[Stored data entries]

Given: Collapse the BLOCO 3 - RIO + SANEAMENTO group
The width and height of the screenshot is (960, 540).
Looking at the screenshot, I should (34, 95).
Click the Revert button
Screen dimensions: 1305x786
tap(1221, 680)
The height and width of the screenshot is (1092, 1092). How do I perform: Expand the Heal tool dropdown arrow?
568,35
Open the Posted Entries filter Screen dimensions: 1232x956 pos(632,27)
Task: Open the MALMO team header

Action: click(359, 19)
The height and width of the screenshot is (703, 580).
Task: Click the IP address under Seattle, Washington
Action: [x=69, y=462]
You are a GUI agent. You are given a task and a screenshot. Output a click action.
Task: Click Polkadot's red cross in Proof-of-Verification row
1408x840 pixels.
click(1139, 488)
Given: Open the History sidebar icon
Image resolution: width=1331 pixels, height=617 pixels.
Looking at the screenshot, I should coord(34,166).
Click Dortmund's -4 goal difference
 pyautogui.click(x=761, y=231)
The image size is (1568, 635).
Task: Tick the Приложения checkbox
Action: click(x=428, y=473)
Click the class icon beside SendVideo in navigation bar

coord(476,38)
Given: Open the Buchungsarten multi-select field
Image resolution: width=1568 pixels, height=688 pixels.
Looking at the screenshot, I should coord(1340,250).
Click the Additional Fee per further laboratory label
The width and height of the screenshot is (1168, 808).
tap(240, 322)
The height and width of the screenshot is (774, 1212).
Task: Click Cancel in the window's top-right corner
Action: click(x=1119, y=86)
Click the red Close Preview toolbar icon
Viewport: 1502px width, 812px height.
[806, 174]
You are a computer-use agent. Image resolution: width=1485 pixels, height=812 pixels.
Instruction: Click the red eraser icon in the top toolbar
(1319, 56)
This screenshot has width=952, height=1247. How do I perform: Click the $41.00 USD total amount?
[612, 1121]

TASK DESCRIPTION — Reproduce, character for character, only the lines of the preceding data that start at the line with "Image resolution: width=1568" and end at the line with "Click the Additional", both included.

REPLY TO THE TASK —
Image resolution: width=1568 pixels, height=688 pixels.
Looking at the screenshot, I should coord(1340,250).
Click the Additional Fee per further laboratory label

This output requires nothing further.